Information provided:

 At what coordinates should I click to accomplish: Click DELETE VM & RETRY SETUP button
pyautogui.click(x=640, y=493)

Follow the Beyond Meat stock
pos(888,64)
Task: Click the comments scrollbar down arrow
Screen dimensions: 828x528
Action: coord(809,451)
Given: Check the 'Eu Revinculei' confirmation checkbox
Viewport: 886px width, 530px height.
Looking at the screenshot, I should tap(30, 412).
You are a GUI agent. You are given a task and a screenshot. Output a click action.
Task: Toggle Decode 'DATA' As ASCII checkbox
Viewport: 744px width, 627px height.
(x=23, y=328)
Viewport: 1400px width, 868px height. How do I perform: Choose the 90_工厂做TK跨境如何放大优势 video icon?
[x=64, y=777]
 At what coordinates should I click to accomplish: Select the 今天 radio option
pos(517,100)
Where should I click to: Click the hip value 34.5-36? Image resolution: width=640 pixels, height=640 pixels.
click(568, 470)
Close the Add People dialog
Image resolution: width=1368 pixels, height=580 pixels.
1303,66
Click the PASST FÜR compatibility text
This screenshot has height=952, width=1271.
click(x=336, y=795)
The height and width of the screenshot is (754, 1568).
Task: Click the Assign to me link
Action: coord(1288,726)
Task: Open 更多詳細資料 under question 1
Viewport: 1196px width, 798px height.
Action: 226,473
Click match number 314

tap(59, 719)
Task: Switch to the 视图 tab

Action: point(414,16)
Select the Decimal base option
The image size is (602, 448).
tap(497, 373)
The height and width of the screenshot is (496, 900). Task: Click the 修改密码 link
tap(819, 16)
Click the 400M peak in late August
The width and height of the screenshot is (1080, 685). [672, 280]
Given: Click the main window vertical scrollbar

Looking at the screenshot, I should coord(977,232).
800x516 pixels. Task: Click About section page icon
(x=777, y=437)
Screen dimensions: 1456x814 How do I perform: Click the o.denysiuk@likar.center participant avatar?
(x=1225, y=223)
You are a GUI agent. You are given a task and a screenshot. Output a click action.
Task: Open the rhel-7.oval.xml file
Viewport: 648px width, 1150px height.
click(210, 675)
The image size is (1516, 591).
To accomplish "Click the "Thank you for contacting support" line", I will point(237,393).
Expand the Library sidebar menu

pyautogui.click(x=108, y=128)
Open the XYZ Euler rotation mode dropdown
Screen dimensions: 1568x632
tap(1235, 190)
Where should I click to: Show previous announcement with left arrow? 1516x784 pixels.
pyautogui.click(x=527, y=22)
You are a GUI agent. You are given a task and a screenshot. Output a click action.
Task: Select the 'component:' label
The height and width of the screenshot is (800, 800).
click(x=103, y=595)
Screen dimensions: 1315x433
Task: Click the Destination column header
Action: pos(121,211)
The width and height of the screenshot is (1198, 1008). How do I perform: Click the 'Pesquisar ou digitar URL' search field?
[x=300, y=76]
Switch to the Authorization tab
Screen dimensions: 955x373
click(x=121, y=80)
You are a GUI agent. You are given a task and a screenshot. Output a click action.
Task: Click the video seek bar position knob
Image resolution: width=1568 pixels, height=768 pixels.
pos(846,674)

Assignment: The answer must be all the lines above that hold the word "Open".

Reply:
Task: Open 更多詳細資料 under question 1
Task: Open the rhel-7.oval.xml file
Open the XYZ Euler rotation mode dropdown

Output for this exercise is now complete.